In the end, the court found predictive coding appropriate given: (1) the parties’ agreement to use it, (2) the vast amount of electronically stored information to be reviewed, (3) the superiority of computer-assisted review over the available alternatives such as linear manual review or keyword searches, (4) “the need for cost effectiveness and proportionality under rule 26(b)(2)(c),” and (5) the transparent and open process proposed by the defendant.
E-discovery software will continue to improve in its ability to identify relevant documents. In addition to giving the judicial imperator if not encouragement to use computer-assisted review, the Da Silva Moore decision provides guidance for many of the factors that should be taken into account. This decision is already having a potentially paradigm shifting impact. Indeed, we already have received requests from the government on active cases to use predictive coding citing Da Silva Moore, despite the absence of any discussion of computer-assisted review in the “Recommendations for Electronically Stored Information (ESI) Discovery Production in Federal Criminal Cases,” which was issued on February 13, 2012 after 18 months of negotiating and drafting by the Administrative Office/Department of Justice Joint Electronic Technology Working Group.
We continue to approach computer-assisted review with cautious optimism. Computer-assisted review is still largely untested in real cases, a fact noted by the court in Da Silva Moore. It will involve substantially higher vendor costs both in terms of loading and processing documents and managing and refining of the computer system. As a result, its use on smaller cases may not be justified. Most of all, the Da Silva Moore decision suggests it is prudent to obtain your adversary’s input and court’s consent before using computer-assisted review to make your production.
Please feel free to contact the attorneys listed below or any partner with whom you work if you wish to discuss the implications of computer-assisted review.
1 For discussion of these studies, see Chapter 8 on “Responding to Request for Disclosure of Electronically Stored Information” in Bisceglie, Kyle NEW YORK E-DISCOVERY AND EVIDENCE (LexisNexis 2012 Ed.).
2 Critics have raised questions about the data set used in several of these studies.
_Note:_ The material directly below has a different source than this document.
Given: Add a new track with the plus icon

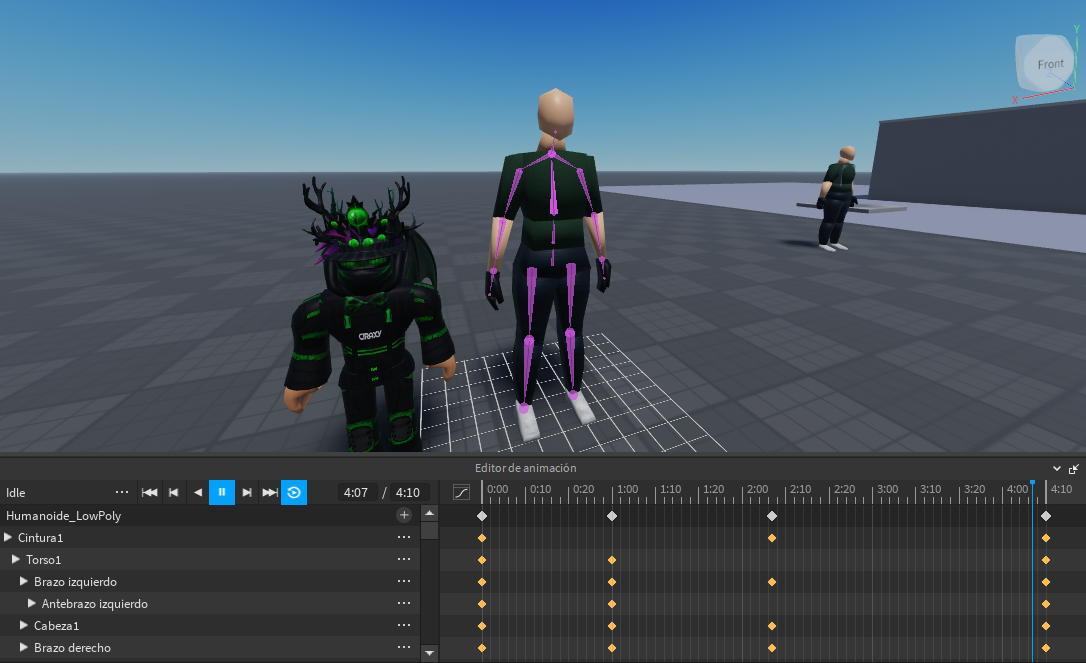Looking at the screenshot, I should (404, 514).
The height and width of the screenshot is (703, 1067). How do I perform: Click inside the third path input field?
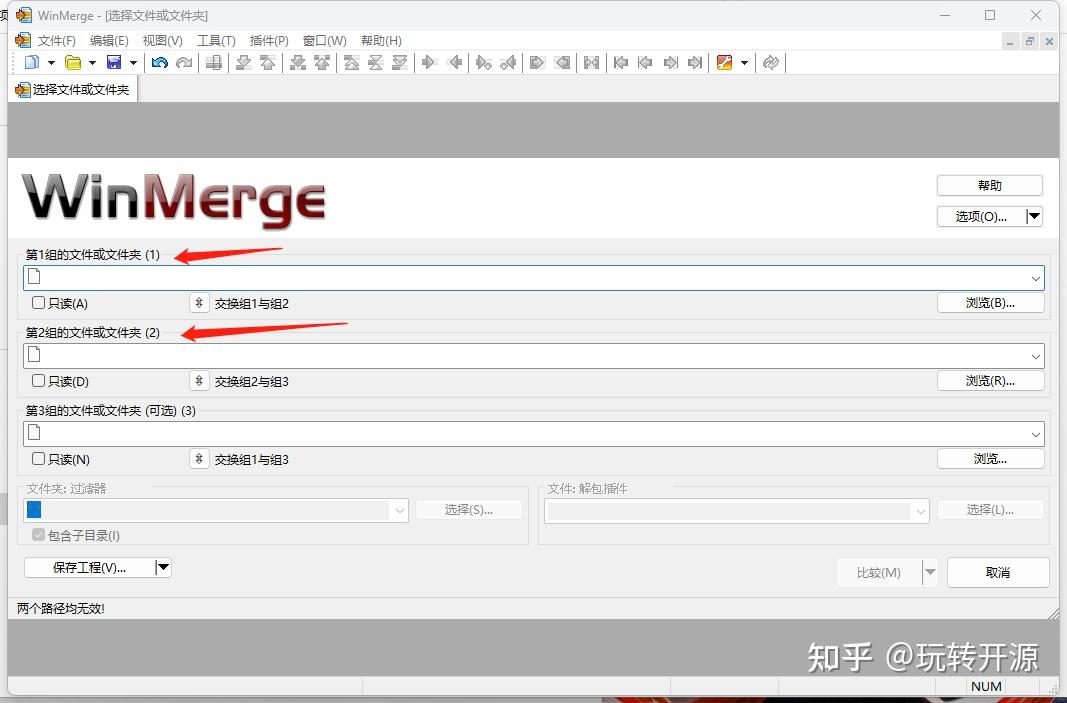coord(500,432)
Some were performed on the Enron Corpus (i.e., a freely available database of over 600,000 emails acquired by the Federal Energy Regulatory Commission during its investigation of Enron after the company’s collapse) or other data sets where much was already known about the data population when planning the review.
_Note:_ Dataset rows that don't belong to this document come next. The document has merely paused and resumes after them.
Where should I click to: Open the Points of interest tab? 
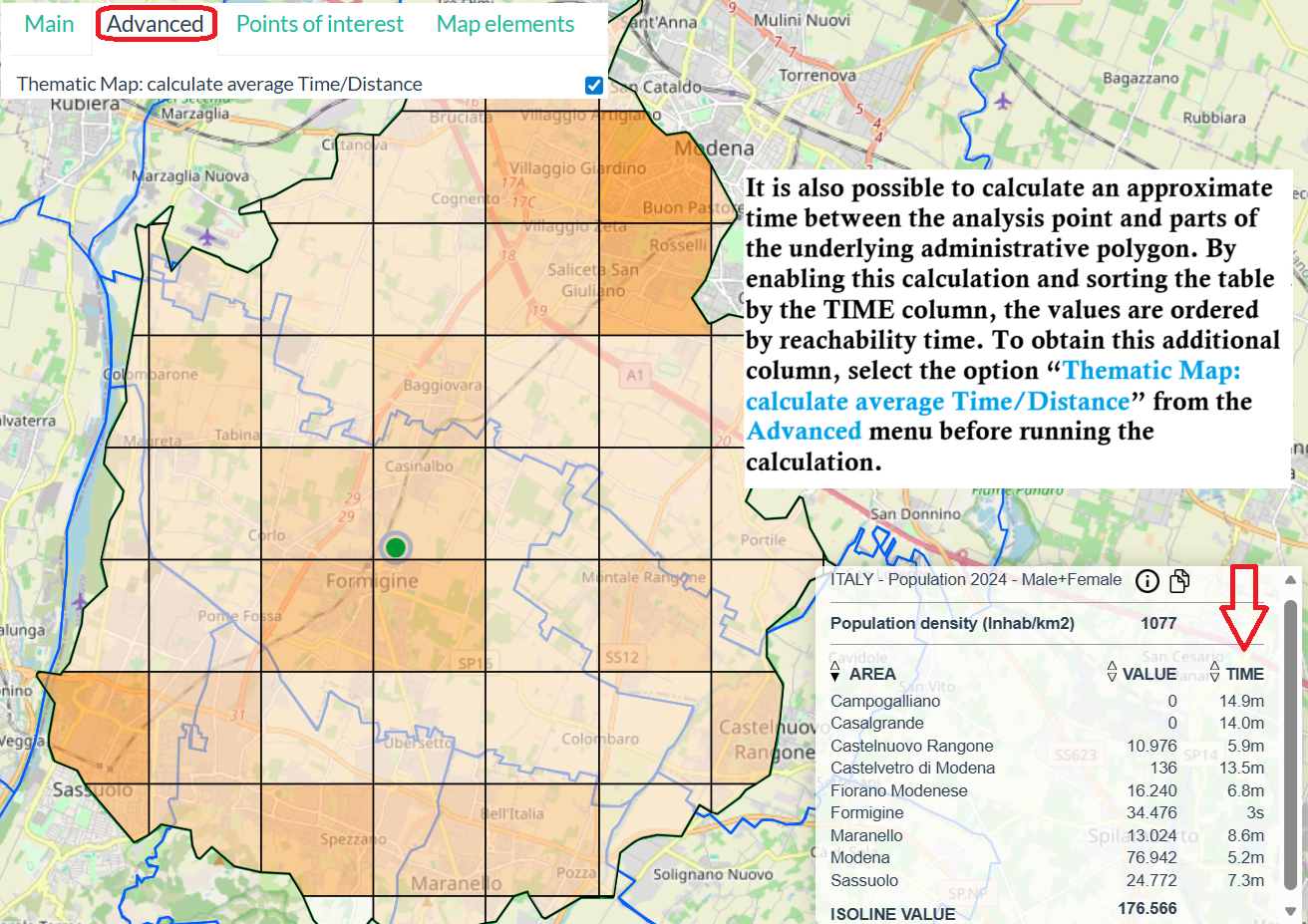[x=320, y=24]
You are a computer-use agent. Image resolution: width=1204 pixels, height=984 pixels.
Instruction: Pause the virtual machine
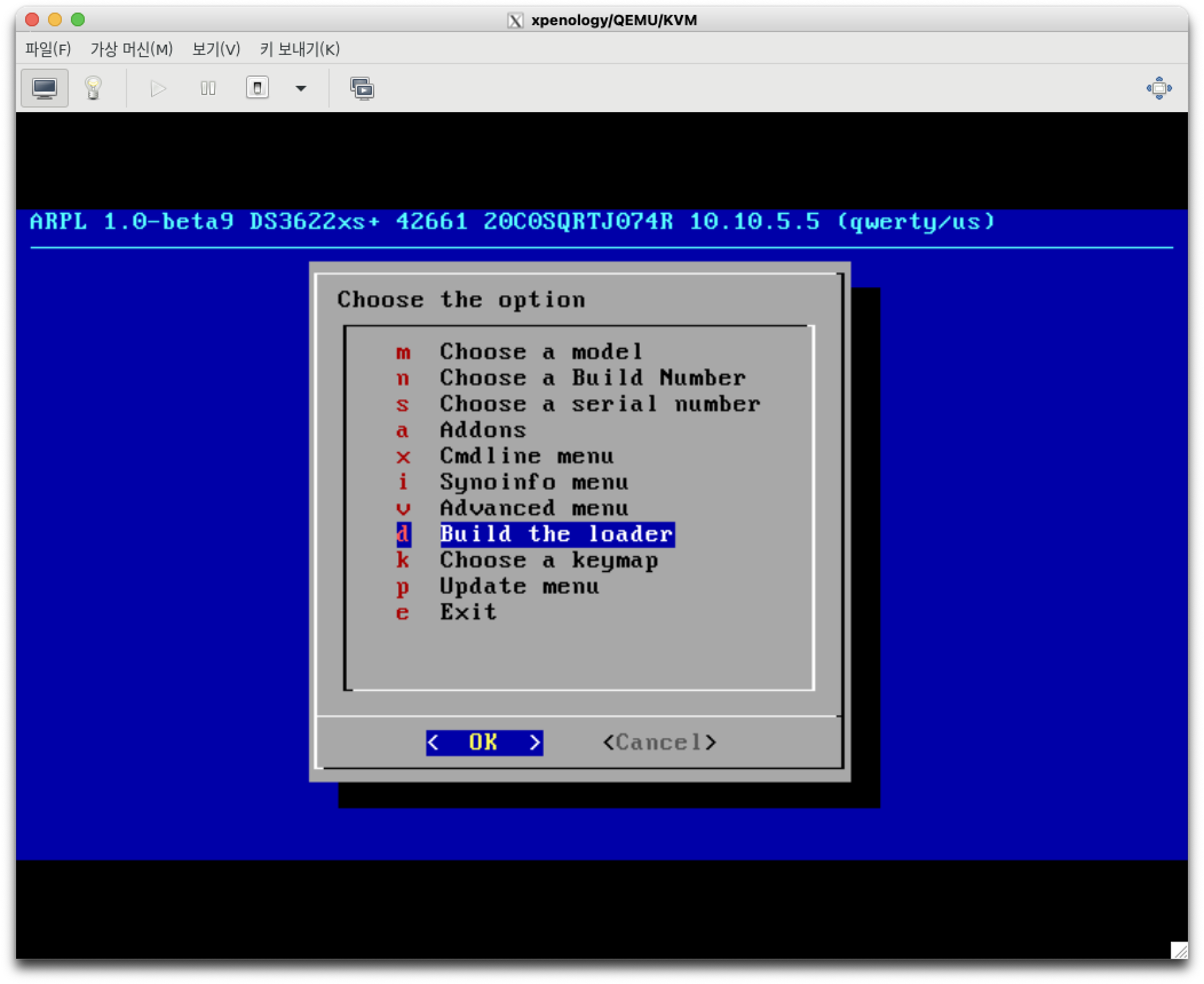[x=208, y=88]
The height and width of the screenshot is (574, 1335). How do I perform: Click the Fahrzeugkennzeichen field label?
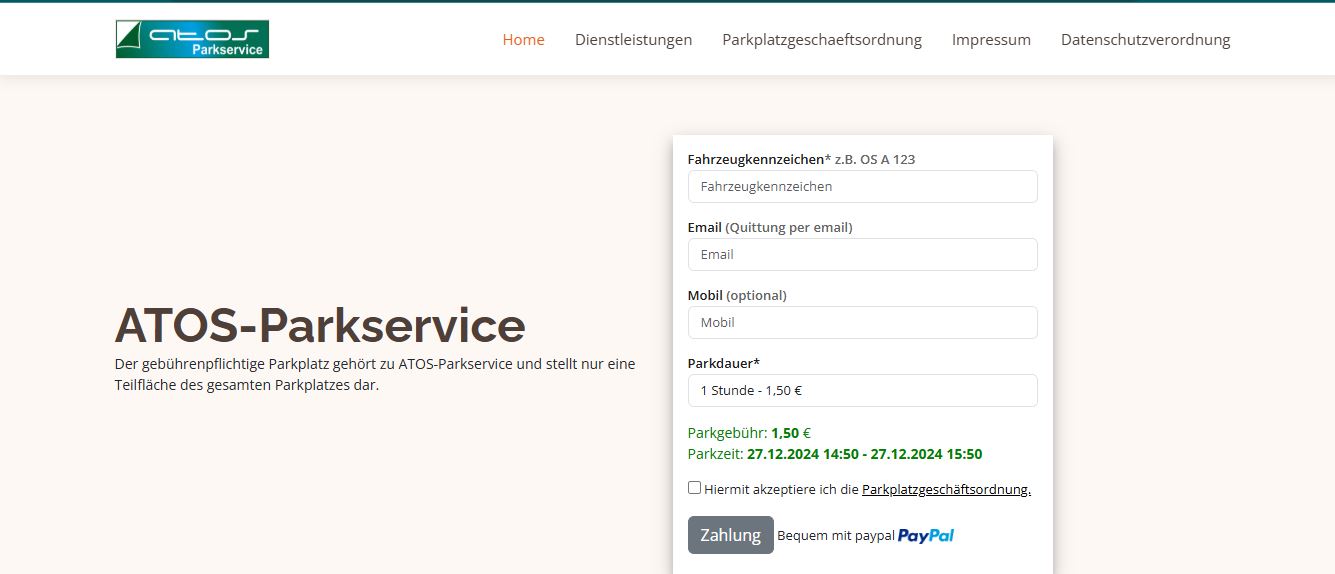click(755, 159)
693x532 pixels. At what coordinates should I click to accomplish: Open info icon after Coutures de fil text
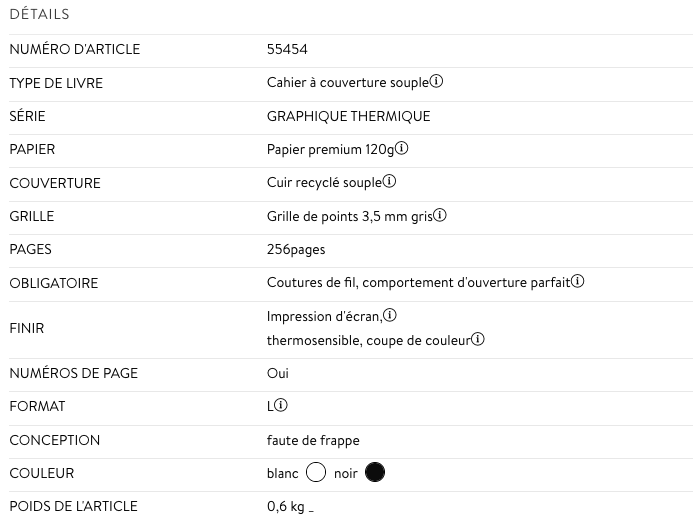[x=578, y=282]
3 Judge Peck had recently authored an article in the Legal Technology News regarding predictive coding. Andrew Peck, Search Forward: Will manual document review and keyword searches be replaced by computer-assisted coding?, L. Tech. News (Oct. 2011). Judge Peck quoted extensively from this article along with an article from Maura Grossman & Gordon Cormack. See Maura R. Grossman & Gordon V. Cormack, Technology-Assisted Review in E-Discovery Can Be More Effective and More Efficient than Exhaustive Manual Review, Rich. J. L. & Tech., Spring 2011.